Transcribe the entire listing below exactly.

▶ **Data supplied**
------

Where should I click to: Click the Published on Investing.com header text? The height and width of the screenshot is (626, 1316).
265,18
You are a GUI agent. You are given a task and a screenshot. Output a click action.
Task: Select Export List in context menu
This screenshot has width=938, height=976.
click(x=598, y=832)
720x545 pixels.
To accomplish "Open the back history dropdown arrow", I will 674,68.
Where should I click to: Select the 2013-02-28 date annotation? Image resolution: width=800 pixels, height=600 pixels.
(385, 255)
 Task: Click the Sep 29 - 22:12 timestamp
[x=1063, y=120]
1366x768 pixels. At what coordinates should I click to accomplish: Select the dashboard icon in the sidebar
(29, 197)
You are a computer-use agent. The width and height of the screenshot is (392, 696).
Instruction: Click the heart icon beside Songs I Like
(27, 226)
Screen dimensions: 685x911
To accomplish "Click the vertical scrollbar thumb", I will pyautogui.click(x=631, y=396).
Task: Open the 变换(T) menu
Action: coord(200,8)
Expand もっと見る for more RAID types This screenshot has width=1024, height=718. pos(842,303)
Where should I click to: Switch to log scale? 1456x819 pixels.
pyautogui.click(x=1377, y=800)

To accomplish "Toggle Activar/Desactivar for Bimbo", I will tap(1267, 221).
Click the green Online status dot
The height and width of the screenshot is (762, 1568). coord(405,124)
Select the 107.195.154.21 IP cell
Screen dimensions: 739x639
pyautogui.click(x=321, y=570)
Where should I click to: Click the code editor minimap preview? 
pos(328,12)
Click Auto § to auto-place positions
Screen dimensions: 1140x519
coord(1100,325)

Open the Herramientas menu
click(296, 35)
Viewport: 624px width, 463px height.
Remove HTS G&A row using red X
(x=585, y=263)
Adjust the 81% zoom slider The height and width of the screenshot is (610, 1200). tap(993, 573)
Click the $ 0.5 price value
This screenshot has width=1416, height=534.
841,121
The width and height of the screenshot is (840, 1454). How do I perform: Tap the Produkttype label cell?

------

▶ **Answer to the exercise**
Where should I click to: Click the Published on Investing.com header text? The height and width of the screenshot is (626, 1316).
265,18
You are a GUI agent. You are given a task and a screenshot. Output a click action.
Task: Select Export List in context menu
This screenshot has width=938, height=976.
click(x=598, y=832)
720x545 pixels.
To accomplish "Open the back history dropdown arrow", I will 674,68.
Where should I click to: Select the 2013-02-28 date annotation? Image resolution: width=800 pixels, height=600 pixels.
(385, 255)
 Task: Click the Sep 29 - 22:12 timestamp
[x=1063, y=120]
1366x768 pixels. At what coordinates should I click to accomplish: Select the dashboard icon in the sidebar
(29, 197)
You are a computer-use agent. The width and height of the screenshot is (392, 696).
Instruction: Click the heart icon beside Songs I Like
(27, 226)
Screen dimensions: 685x911
To accomplish "Click the vertical scrollbar thumb", I will pyautogui.click(x=631, y=396).
Task: Open the 变换(T) menu
Action: coord(200,8)
Expand もっと見る for more RAID types This screenshot has width=1024, height=718. pos(842,303)
Where should I click to: Switch to log scale? 1456x819 pixels.
pyautogui.click(x=1377, y=800)

To accomplish "Toggle Activar/Desactivar for Bimbo", I will tap(1267, 221).
Click the green Online status dot
The height and width of the screenshot is (762, 1568). coord(405,124)
Select the 107.195.154.21 IP cell
Screen dimensions: 739x639
pyautogui.click(x=321, y=570)
Where should I click to: Click the code editor minimap preview? 
pos(328,12)
Click Auto § to auto-place positions
Screen dimensions: 1140x519
coord(1100,325)

Open the Herramientas menu
click(296, 35)
Viewport: 624px width, 463px height.
Remove HTS G&A row using red X
(x=585, y=263)
Adjust the 81% zoom slider The height and width of the screenshot is (610, 1200). tap(993, 573)
Click the $ 0.5 price value
This screenshot has width=1416, height=534.
841,121
The width and height of the screenshot is (840, 1454). How do I perform: Tap the Produkttype label cell?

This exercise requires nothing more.